● 練習課題
**a)** 関東のよさこい祭りについての文章で、地図の色分けの説明に出てくる色の名前をすべて挙げてください。
**b)** 関東のよさこい祭りについての文章を、最後の文の後から引き継いで書き進めてください。

● 掲載文
-----
よさ研レポート2005

.関東よさこい祭りの特徴

 

1.人口が増えている地域で多いのか?
  人口が減っている地域で多いのか?

 

 もう少しよさこいが行われている地域の特徴を見ていきましょう。まずは人口が増えている地域で行われているのか、減っている地域で行われているのかです。減っている地域で行われている場合には、より地域活性化の意味合いが祭りの意味として強くなる、とよさ研では仮定しましたが、どうなるでしょうか?

※緑色なら人口が増えています。濃ければ濃いほど人口が増えている証拠。
 黄色から茶色に向かっていくに従い、人口は減少しています。

※ここでいう「地域に活気を」という場合はどちらかというと商業的な意味合いを、「地域コミュニティ」という言葉を使う場合は住民同士の交流などの意味合いを持っています。

※地図データは別ページで開きます。この地図はお祭り部分をクリックしても、お祭りデータは出てきません!

※人口データは2005年の国勢調査より。よさこいデータは「各地のよさこい」より。
 また、市町村は2005年10月1日現在のものを使用しています。

1.茨城県

 全体的に人口が減少している地域で開催されています。人口が増えているのは東京に近い地域や県庁所在地の水戸周辺、サッカーで有名な鹿嶋のほうなんですね。よさこいが開催されている地域とは少々外れているため、よさこいが開催されている地域は、地域に活気を取り戻したい!という理由で開催されている地域が多いといえます。よさこいを開催している主体も町の商工会などの商業団体が中心になっています。
-----
● 収集データ
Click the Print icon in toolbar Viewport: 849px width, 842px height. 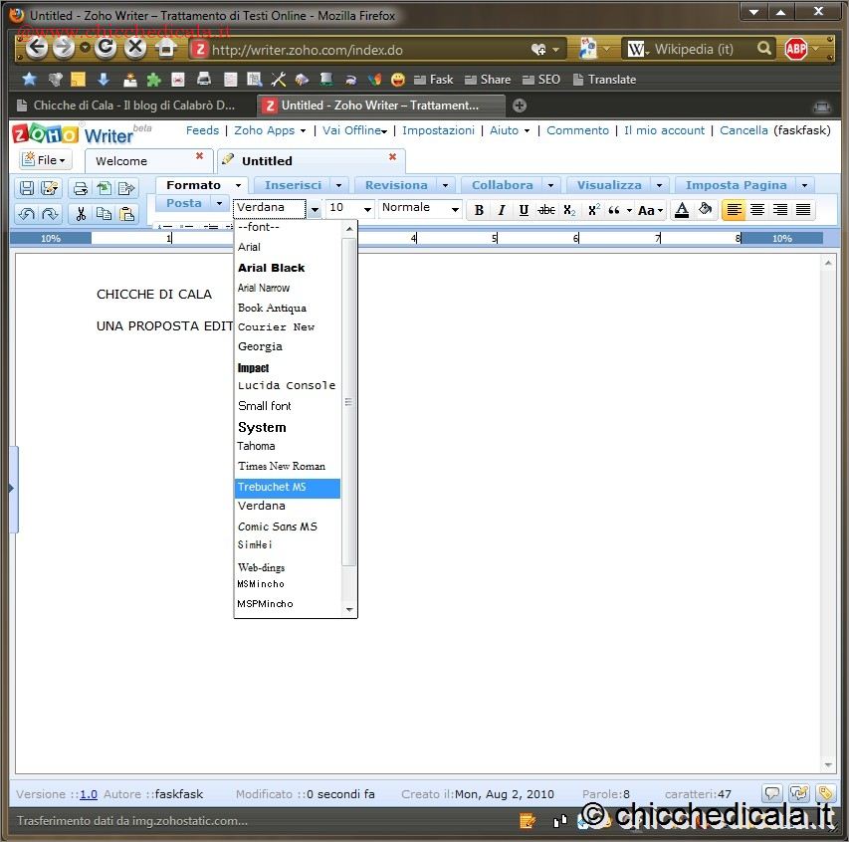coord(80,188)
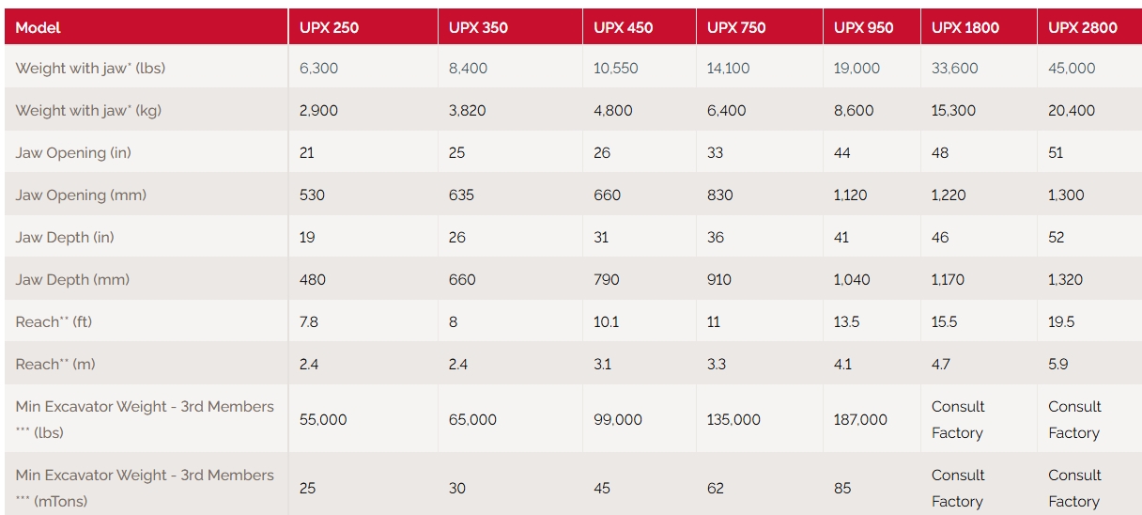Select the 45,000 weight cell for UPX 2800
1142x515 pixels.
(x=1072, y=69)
-----
● 最終結果
**a)** 緑色、黄色、茶色

**b)**
2.栃木県

 人口は青い線上の周辺で増えています。この線は東北新幹線の線です。よさこいの点は増えているところと減っているところと、はっきり分かれています。増えているところは人口が増えて地域のコミュニティを良くしたい、と始めたかもしれません。減少しているところは地域に活気を取り戻したいと始めているのかもしれませんね。ここには、国際的な観光地・日光で開催される「日光よさこい」も入っています。

3.群馬県

 上の栃木県では新幹線の路線上で人口が増加していましたが、群馬県では様子が異なります。新幹線の駅のある高崎を中心に、東京に近いほど人口が増加しているのですね。中には東京から遠いのに増えているところもあります。よさこいが開催されている地域を見てみると、増えている地域は高崎の「雷舞フェスティバル」のみで、前橋や桐生では人口は減少しています。減少している地域では、地域のコミュニティが重視されているのかもしれません。

4.埼玉県

 都心に近いほど人口が増加しているのは埼玉でも変わりません。坂戸以北と以南ではよさこい開催地域の人口も増減がはっきりしています。人口が増加している地域では、人とのつながりのコミュニティを作って行こうという意味あいのお祭りが多いのではないかと推測できます。減少している地域では地域を(コミュニティとしても、商業的にも)盛り上げて行こうというお祭りが多いと推測できます。

5.千葉県

 千葉県も埼玉県と傾向は同じです。違うのは、人口が多い地域にお祭りが多いことです。これは地域の活性化より地域のコミュニティを重視したお祭りが多いからだと推測できます。そう考えると、人口が減少している地域ではより地域を盛り上げたい、という気持ちが強いのかもしれません。

6.東京都

 東京はほとんどの地域で人口が増加しています。最近都心でマンションがたくさん建っている、という報道を多くの方が耳にされているとおり、近年人口が減少していた23区内でも人口が増えています。よさこいが開催されている地域のすべてで人口が増加しているのも東京のみです。しかし筆者は山手線周辺とそれ以外のお祭りとでは性格が違うと考えています。詳しくは次項で。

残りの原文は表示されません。